Goal of the exercise
Retype the lines from the one containing "This screenshot has height=500, width=700." through the last line of the items below, keeping each line exactly as it appears.

(Stored data)
+---+

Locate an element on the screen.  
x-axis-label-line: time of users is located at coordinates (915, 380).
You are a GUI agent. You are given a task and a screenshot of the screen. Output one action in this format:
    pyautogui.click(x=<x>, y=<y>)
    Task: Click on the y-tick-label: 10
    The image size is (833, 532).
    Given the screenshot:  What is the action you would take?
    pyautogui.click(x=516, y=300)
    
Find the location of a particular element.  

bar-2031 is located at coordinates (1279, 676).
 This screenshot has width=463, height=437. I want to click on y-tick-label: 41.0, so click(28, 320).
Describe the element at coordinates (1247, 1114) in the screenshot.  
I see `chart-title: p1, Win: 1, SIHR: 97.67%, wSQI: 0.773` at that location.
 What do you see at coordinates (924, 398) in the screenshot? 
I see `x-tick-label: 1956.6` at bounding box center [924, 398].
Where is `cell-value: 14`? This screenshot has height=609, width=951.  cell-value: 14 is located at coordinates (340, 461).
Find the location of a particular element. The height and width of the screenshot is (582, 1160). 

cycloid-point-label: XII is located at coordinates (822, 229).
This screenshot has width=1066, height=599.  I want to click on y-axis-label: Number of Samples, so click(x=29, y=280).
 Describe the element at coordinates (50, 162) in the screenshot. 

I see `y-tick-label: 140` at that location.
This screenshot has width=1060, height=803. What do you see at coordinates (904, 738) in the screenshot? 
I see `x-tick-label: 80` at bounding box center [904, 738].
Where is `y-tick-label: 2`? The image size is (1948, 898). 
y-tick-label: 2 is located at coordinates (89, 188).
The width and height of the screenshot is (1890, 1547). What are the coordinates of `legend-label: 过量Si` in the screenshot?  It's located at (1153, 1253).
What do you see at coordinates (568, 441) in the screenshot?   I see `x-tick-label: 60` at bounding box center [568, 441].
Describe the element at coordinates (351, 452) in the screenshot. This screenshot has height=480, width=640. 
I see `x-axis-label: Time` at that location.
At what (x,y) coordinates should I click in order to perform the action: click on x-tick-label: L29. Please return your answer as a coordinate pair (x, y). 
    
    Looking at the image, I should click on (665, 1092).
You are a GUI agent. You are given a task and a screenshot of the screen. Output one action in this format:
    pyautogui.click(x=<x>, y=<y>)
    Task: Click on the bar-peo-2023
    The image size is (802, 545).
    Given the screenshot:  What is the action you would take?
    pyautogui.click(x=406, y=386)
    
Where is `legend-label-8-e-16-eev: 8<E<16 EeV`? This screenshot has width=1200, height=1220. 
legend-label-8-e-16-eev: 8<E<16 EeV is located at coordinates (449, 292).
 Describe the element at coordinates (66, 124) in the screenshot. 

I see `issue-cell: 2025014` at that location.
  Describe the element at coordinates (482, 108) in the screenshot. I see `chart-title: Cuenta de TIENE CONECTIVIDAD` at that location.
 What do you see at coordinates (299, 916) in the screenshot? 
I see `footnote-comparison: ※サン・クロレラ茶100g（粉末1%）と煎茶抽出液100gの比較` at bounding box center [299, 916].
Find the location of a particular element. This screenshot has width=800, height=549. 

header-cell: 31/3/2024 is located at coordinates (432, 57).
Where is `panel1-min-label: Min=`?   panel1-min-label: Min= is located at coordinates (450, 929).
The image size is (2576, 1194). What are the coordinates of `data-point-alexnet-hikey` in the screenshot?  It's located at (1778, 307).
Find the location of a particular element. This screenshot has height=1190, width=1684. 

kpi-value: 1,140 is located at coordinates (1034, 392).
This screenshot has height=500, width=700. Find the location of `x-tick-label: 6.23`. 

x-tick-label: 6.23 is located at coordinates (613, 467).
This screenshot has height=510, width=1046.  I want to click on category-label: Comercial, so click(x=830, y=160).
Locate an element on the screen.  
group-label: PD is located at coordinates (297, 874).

+---+

Your response
This screenshot has height=500, width=700. Find the location of `x-tick-label: 6.23`. 

x-tick-label: 6.23 is located at coordinates (613, 467).
This screenshot has height=510, width=1046.  I want to click on category-label: Comercial, so click(x=830, y=160).
Locate an element on the screen.  
group-label: PD is located at coordinates (297, 874).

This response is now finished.